Content starts
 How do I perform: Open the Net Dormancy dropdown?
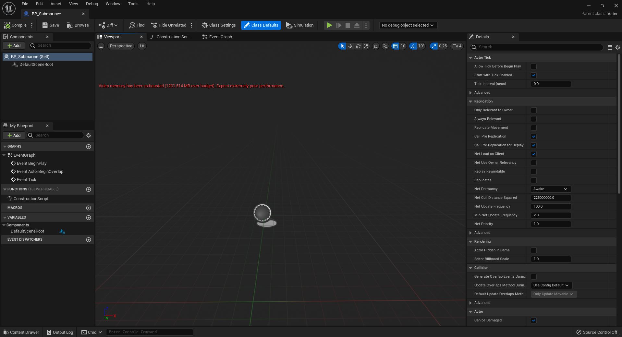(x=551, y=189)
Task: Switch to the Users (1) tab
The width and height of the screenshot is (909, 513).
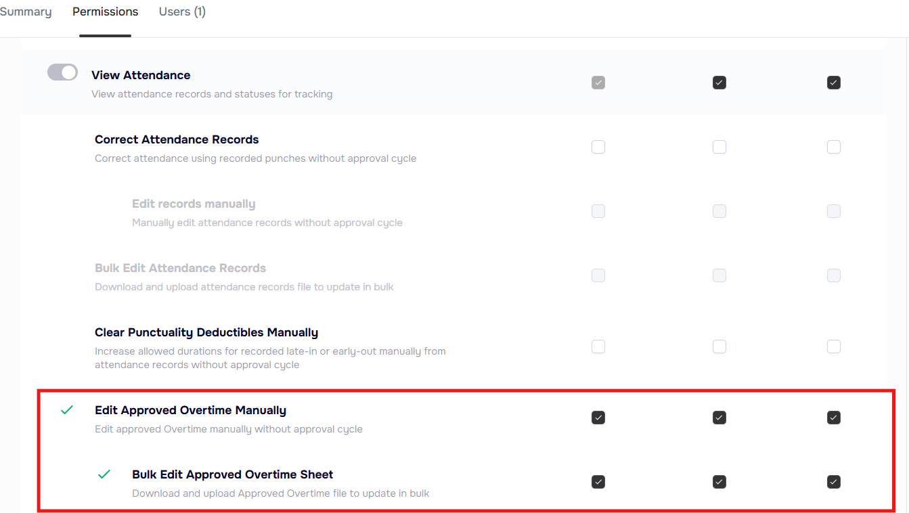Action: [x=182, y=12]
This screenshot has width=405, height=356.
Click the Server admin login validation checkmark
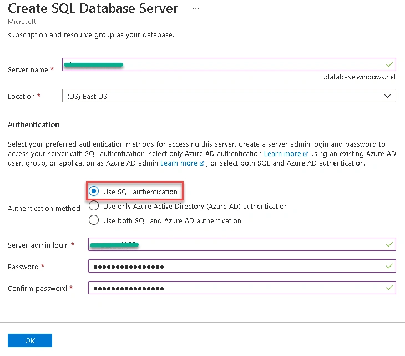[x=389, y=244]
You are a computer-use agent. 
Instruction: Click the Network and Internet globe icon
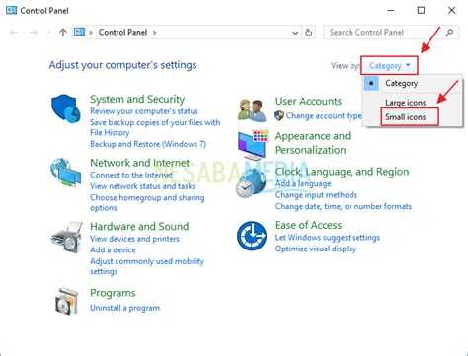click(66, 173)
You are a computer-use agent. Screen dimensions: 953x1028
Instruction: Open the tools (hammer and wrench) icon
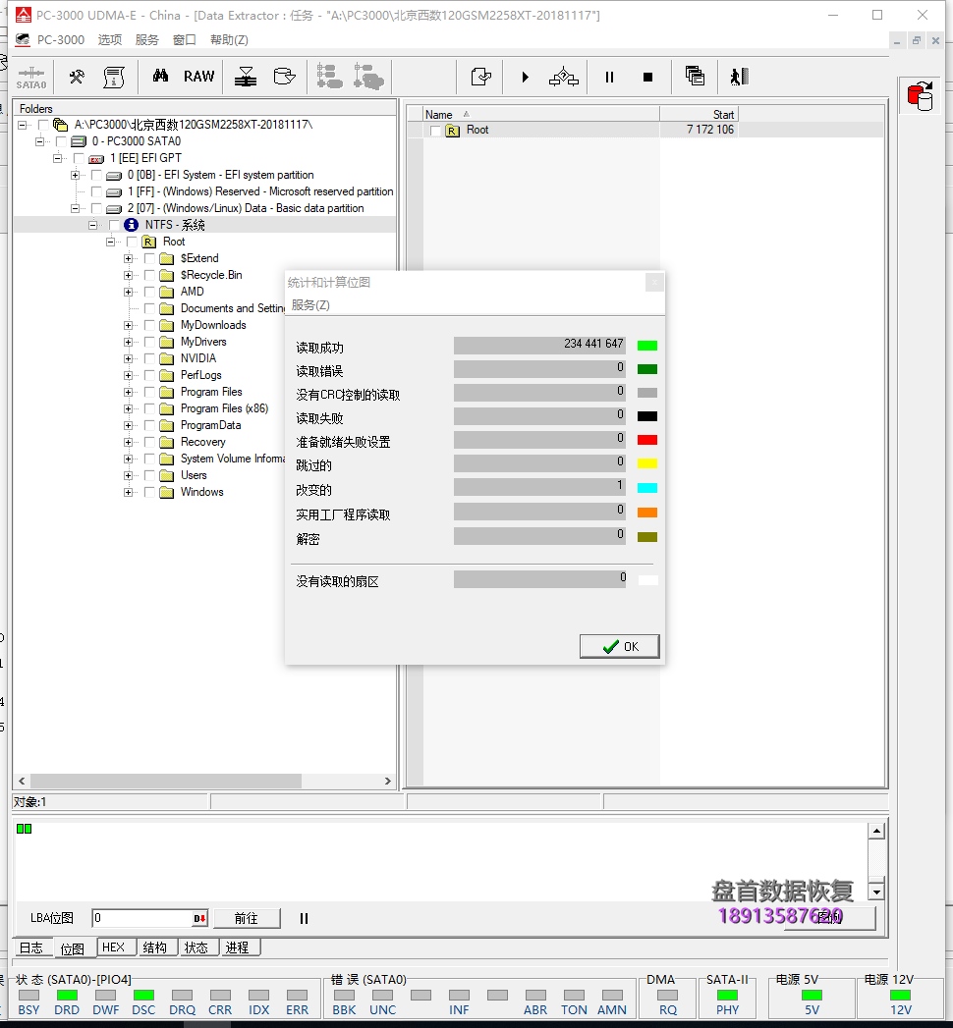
Content ends
Give again, word for word, the lines from the one containing "This screenshot has width=405, height=356." through the last line of the entries, with pictures omitted and nothing added.

This screenshot has width=405, height=356.
Click the Server admin login validation checkmark
[x=389, y=244]
You are a computer-use agent. 
Instruction: Click the Network and Internet globe icon
click(66, 173)
You are a computer-use agent. Screen dimensions: 953x1028
Instruction: Open the tools (hammer and wrench) icon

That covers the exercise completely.